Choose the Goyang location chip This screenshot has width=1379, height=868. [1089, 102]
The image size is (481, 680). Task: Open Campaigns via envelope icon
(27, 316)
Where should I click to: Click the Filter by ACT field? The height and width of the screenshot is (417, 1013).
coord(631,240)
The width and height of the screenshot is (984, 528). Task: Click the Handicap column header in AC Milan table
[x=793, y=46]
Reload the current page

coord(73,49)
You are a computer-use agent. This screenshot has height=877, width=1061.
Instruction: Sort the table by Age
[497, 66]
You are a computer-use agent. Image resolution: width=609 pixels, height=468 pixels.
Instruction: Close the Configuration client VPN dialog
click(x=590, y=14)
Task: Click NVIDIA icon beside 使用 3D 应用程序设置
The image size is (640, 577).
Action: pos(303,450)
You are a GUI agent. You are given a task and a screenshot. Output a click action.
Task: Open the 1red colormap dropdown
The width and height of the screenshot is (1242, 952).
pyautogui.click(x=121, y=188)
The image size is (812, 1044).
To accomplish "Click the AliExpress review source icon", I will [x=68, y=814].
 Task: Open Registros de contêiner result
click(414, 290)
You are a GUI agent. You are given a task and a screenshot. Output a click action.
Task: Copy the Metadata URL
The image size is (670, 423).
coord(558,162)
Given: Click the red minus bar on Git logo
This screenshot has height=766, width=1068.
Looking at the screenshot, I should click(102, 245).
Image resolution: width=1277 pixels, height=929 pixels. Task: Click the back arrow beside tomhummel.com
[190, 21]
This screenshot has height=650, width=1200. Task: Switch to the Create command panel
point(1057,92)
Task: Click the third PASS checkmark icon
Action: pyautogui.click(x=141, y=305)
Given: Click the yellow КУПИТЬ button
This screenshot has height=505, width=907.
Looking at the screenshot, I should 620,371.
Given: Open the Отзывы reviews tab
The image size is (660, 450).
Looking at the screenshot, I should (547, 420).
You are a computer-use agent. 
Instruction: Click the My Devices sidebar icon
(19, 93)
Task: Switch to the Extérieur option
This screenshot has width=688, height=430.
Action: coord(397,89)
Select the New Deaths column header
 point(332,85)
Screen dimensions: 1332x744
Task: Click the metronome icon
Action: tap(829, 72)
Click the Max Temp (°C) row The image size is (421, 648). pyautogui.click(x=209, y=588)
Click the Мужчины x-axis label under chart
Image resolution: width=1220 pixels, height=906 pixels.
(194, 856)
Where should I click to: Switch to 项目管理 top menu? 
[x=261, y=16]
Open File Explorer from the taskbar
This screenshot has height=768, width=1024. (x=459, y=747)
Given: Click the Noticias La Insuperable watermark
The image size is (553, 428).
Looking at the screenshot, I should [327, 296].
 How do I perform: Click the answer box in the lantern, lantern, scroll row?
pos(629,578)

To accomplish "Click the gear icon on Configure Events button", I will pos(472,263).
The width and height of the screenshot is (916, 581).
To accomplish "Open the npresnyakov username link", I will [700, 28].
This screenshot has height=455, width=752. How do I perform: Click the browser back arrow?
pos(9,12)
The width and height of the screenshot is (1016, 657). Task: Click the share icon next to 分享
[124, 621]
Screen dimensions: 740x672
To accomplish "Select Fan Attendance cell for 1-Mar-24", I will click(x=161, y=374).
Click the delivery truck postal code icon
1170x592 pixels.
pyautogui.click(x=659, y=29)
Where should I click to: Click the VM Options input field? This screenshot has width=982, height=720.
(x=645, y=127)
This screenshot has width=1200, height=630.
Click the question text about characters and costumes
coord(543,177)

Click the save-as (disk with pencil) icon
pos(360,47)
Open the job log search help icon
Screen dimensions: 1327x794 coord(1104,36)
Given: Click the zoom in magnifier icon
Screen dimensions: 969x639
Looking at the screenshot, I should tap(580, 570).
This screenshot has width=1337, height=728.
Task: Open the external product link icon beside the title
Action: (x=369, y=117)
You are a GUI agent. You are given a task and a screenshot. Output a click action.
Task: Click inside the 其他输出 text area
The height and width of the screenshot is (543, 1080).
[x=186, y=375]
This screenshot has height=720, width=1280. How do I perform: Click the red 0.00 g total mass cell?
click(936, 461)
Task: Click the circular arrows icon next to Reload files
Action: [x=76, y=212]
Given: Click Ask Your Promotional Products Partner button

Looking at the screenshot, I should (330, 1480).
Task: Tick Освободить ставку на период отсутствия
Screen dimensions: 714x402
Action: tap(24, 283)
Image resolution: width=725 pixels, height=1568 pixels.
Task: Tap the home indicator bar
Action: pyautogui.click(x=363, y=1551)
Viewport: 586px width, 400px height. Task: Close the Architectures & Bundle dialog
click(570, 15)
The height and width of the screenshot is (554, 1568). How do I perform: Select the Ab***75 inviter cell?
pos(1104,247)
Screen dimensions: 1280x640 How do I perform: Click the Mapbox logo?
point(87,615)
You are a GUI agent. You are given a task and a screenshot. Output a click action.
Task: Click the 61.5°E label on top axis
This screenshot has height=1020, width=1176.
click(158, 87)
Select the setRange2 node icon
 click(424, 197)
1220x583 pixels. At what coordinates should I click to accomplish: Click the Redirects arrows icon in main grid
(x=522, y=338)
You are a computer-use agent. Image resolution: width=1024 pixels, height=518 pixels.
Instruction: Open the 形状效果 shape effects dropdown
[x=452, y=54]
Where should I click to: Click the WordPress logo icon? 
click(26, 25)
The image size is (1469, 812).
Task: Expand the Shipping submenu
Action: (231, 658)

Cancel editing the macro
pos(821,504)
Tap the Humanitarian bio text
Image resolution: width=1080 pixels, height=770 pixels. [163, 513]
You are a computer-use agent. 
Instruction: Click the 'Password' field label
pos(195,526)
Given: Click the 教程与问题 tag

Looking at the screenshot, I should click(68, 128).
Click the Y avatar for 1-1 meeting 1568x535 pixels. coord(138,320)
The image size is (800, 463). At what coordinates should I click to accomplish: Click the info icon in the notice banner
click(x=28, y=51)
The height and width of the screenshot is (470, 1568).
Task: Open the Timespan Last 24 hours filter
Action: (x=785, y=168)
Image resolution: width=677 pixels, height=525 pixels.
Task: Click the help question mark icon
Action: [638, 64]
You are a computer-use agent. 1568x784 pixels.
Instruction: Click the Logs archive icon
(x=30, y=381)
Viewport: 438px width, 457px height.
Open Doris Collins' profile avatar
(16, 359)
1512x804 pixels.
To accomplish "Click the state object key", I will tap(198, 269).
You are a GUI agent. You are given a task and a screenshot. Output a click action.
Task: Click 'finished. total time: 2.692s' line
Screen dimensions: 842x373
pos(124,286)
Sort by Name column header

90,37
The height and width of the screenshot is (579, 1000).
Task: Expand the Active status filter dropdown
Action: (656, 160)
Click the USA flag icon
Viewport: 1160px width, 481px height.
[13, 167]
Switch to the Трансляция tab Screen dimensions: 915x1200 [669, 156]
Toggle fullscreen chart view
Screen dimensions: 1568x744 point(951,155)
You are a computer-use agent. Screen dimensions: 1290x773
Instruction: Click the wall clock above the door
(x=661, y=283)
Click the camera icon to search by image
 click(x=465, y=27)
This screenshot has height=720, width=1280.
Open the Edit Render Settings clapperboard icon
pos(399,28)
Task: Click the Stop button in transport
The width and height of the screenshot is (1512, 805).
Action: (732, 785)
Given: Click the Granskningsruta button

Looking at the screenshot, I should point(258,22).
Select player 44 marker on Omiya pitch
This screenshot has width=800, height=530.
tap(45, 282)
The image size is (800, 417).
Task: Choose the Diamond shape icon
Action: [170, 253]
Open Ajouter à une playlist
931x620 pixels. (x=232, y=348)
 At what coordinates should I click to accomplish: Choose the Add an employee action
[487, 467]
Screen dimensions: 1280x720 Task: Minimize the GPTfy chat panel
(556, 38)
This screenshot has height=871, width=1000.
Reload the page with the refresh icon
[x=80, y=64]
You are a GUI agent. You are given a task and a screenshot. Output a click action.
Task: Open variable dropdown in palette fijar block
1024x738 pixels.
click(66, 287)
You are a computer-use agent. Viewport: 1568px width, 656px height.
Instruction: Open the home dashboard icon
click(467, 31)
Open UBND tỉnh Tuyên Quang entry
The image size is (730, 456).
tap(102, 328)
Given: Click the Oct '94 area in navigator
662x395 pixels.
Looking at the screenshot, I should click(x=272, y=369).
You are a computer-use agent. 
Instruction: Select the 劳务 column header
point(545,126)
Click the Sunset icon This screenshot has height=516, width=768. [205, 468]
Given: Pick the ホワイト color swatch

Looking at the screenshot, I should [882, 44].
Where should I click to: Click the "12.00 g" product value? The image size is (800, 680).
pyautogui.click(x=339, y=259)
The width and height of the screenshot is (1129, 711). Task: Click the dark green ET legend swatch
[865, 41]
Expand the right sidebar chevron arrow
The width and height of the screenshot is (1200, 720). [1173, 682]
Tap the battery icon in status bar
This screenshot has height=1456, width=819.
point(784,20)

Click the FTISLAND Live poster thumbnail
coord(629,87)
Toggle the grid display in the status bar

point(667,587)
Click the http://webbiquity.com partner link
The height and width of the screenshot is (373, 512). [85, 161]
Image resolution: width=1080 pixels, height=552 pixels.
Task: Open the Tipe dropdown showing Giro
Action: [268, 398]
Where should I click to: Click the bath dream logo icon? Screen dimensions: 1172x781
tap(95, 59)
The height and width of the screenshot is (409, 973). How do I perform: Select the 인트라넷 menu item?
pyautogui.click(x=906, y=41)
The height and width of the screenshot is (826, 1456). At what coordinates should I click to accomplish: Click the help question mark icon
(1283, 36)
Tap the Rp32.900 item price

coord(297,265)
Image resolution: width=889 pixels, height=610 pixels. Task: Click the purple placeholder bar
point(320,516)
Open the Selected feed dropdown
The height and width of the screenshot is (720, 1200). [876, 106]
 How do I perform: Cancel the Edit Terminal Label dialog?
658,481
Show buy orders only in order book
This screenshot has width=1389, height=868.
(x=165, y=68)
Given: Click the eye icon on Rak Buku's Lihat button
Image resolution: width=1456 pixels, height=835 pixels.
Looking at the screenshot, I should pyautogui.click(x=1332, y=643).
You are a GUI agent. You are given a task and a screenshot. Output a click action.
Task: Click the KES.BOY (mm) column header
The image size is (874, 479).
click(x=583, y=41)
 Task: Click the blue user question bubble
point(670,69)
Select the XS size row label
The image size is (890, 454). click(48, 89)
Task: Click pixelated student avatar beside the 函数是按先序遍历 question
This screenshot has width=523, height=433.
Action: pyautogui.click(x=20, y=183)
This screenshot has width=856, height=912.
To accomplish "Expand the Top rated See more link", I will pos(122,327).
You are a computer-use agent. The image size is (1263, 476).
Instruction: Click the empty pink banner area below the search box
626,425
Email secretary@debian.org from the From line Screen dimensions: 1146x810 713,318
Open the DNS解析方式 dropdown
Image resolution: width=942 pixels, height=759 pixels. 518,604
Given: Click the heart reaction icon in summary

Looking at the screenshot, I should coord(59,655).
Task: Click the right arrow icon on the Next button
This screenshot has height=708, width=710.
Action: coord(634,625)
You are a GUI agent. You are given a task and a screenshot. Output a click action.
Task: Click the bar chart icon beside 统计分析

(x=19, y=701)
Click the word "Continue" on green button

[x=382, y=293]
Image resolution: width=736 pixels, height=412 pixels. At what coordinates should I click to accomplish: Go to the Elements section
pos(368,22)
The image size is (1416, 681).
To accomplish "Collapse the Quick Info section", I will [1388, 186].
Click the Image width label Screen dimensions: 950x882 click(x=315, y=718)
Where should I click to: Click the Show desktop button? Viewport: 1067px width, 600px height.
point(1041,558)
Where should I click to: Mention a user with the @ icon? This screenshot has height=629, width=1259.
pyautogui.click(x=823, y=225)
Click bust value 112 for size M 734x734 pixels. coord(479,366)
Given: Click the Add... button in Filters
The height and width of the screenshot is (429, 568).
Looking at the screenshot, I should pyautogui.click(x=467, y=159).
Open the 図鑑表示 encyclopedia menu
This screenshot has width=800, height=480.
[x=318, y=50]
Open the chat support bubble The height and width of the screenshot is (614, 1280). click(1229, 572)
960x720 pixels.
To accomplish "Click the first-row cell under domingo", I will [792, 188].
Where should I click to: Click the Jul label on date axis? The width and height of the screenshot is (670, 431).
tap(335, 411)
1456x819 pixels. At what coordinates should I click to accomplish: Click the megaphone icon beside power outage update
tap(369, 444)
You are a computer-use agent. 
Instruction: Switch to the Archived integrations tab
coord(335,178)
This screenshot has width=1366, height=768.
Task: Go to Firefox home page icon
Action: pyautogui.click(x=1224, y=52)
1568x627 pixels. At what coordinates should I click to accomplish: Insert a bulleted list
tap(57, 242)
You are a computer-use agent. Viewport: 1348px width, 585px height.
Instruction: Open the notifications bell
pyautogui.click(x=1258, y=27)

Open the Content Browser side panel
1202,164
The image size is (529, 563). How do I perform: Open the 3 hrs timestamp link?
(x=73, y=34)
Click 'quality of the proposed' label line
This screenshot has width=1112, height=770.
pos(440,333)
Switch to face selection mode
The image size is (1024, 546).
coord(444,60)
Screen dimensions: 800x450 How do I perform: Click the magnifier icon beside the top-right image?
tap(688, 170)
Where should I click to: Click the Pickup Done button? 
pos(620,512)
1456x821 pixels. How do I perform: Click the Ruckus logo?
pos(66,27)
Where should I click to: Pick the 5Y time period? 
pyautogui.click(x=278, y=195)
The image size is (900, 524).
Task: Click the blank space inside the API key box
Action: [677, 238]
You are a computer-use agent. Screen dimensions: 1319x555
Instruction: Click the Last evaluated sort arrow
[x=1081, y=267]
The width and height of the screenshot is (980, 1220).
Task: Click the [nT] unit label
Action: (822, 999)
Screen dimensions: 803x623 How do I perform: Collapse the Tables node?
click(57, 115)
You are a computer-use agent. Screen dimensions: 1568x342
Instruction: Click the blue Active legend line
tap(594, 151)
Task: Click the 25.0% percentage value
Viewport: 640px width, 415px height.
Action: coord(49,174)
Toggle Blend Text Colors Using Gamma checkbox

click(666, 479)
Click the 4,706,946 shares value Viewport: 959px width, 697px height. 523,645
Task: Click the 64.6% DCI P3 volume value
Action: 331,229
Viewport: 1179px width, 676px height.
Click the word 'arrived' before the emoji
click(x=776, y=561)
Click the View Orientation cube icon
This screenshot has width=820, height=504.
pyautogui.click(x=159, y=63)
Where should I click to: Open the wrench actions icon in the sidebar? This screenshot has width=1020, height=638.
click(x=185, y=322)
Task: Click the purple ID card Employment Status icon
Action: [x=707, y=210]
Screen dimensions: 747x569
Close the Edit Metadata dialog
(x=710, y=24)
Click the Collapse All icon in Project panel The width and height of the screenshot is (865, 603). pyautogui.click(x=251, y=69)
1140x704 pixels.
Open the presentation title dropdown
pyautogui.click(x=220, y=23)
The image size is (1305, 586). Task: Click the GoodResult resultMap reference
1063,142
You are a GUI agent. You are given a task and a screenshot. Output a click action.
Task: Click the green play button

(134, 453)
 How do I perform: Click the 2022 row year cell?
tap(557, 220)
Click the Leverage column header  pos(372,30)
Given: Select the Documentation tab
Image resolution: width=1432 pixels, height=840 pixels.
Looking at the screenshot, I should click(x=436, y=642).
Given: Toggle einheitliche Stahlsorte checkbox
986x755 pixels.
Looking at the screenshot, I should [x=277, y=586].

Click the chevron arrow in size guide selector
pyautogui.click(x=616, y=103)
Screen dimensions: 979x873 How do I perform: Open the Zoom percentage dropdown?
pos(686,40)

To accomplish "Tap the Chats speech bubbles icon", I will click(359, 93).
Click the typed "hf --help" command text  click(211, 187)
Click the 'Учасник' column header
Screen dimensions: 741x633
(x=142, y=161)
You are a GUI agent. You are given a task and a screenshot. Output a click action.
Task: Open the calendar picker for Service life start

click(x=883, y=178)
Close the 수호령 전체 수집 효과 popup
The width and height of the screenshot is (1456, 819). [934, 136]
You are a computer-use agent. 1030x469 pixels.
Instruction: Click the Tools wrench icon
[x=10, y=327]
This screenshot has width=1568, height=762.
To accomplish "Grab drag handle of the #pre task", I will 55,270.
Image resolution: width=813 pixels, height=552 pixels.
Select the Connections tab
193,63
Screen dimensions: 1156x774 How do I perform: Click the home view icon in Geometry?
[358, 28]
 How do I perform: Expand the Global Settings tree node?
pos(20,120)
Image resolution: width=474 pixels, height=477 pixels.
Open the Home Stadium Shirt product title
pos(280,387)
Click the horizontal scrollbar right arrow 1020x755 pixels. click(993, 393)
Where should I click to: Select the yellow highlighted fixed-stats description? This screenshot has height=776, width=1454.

Task to carry out
Repeat word for word each line from the one with "Image resolution: width=813" to the end of the records above, inclusive.

Solution to the exercise
Image resolution: width=813 pixels, height=552 pixels.
Select the Connections tab
193,63
Screen dimensions: 1156x774 How do I perform: Click the home view icon in Geometry?
[358, 28]
 How do I perform: Expand the Global Settings tree node?
pos(20,120)
Image resolution: width=474 pixels, height=477 pixels.
Open the Home Stadium Shirt product title
pos(280,387)
Click the horizontal scrollbar right arrow 1020x755 pixels. click(993, 393)
Where should I click to: Select the yellow highlighted fixed-stats description? This screenshot has height=776, width=1454.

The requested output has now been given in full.